UBC Theses and Dissertations

UBC Theses Logo

UBC Theses and Dissertations

Slanging the emperor : Honoré Daumier’s Le Monde illustré caricatures of the 1867 Exposition Universelle Stephens, Russell James

Abstract

The staging of the greatest spectacle of Napoléon III’s Second Empire, the1867 Exposition Universelle, did not go uncontested. In a series of wood engravings produced for the conservative magazine Le Monde illustré, and which stand as testimony to the power of images, the caricaturist Honoré Daumier challenged the Emperor’s World’s Fair and the Fete Imperiale rhetoric it espoused. Two caricatures realized from the Le Monde illustré series evidence Daumier’s subversive strategies to circumvent Napoléon III’s censorship and fashion a defiant political criticism of the régime. Foremost amongst these I argue is Daumier’s deployment of slang or argot --the “unofficial” language of the streets and associated with suppressed members of the working classes under the Second Empire--prostitutes, ragpickers, and ouvriers. Daumier’s caricatures set these marginalized argot voices into collision with the “official” rhetoric of the Emperor’s World’s Fair. Drawing on Bakhtin’s concepts of Menippean satire and the ‘carnivalesque this thesis also explores how Daumier’s images mock and ridicule representations of authority and dogma.

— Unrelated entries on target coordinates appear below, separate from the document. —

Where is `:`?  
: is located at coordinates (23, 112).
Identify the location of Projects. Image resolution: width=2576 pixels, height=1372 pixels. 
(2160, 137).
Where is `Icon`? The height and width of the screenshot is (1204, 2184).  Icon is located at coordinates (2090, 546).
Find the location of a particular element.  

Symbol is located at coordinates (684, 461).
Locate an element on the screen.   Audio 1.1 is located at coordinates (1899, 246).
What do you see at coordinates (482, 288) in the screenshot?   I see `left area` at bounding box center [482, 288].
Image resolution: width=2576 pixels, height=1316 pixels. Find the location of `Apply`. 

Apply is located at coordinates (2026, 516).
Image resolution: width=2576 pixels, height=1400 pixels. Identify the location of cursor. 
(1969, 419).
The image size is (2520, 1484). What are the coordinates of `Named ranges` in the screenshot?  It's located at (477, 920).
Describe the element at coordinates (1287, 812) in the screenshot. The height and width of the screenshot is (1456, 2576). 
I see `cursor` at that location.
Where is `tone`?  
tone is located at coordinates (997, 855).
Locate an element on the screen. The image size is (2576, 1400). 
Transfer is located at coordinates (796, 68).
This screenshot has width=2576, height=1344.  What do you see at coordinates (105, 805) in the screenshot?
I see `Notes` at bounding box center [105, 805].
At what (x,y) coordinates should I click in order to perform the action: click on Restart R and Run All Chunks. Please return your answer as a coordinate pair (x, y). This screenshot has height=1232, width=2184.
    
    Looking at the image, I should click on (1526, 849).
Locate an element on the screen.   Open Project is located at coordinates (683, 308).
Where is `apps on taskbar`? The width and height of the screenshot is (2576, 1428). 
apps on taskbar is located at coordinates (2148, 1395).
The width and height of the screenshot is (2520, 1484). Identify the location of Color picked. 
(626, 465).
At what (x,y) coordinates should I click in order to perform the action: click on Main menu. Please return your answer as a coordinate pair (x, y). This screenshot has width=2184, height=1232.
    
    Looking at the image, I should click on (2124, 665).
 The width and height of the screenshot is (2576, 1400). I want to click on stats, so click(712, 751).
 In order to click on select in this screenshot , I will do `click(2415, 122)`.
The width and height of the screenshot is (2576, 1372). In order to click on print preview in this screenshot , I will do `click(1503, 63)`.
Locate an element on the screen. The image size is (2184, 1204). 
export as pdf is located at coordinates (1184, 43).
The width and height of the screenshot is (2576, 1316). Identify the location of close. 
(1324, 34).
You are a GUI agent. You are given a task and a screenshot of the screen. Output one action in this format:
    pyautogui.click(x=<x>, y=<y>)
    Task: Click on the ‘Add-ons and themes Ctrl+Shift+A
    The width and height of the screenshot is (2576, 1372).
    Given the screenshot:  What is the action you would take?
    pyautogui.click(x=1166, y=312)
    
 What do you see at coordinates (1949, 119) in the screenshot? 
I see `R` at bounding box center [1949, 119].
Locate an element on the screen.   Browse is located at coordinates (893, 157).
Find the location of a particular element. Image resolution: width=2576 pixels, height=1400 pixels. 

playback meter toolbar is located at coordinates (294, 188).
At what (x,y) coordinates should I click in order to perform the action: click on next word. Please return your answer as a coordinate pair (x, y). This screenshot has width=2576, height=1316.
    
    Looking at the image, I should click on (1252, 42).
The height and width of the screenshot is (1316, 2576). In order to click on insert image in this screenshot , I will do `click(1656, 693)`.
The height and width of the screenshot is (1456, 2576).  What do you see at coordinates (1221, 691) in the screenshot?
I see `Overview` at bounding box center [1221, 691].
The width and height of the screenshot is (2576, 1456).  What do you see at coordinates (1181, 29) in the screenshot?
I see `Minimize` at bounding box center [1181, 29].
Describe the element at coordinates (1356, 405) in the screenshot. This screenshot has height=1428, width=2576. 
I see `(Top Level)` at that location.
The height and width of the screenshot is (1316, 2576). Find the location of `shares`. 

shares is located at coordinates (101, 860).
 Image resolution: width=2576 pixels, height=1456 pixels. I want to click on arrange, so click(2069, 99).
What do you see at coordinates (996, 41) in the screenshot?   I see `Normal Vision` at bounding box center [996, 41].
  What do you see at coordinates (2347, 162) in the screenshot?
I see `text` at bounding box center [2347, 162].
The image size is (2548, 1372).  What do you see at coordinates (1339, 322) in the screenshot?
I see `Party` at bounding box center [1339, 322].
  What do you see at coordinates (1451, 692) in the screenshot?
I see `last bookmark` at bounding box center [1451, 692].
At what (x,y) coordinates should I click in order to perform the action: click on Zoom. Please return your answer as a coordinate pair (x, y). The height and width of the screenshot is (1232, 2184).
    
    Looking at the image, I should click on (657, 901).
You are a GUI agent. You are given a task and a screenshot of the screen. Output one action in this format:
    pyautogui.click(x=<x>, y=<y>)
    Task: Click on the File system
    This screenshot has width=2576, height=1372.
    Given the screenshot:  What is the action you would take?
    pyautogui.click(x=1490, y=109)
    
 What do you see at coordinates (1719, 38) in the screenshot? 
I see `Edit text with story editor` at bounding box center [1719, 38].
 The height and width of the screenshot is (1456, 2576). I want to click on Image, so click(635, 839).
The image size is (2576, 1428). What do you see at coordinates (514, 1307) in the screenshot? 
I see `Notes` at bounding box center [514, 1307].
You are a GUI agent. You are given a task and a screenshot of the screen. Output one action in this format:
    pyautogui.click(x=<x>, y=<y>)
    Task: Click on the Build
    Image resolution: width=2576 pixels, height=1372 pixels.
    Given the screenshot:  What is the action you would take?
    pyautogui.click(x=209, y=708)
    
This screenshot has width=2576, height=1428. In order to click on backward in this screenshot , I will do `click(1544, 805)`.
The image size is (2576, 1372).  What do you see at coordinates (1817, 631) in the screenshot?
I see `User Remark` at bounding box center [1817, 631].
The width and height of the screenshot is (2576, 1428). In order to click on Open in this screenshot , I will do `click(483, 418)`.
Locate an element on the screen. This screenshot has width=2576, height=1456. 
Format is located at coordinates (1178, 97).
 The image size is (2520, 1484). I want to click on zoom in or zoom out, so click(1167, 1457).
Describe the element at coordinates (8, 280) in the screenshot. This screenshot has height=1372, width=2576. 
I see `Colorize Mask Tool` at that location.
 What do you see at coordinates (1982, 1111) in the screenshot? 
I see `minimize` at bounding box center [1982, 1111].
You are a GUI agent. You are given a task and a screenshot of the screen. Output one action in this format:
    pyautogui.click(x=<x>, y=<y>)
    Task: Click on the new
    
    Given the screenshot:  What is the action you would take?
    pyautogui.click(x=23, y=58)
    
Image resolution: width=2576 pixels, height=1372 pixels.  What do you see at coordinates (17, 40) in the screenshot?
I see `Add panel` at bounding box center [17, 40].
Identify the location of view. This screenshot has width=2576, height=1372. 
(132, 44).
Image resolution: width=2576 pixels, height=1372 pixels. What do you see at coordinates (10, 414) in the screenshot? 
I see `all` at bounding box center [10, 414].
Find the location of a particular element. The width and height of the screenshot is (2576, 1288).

Crucially, however, stepping past the practice of a satire of negation, Daumier’s caricatures can be understood as refashioning the utopian promise and regenerative dimension of laughter derived from the ancient past into something more distinctly modern. The Second Empire was not only a time of class conflict but an era characterized by a lost revolutionary possibility. Indeed, it was the brutal reality of the unrealized ambitions of large segments of the working classes crushed in June 1848 that permeates the history of this time. Daumier’s World’s Fair images were produced at a shifting historical moment in the mid 1860’s of increasing political consciousness of the working classes. Glimpsed in this context, Daumier’s caricatures can be read at one level as “counter images” to the Exposition, disarming the politically anesthetizing phantasmagoria of the Napoléon III’s Fair, rooted in Saint- Simonian notions of progress. However, at another level they can also be understood through their mobilization of the voice of argot and the hidden suppressed language of the working classes as refashioning the fearless utopian promise of laughter as a weapon of class struggle.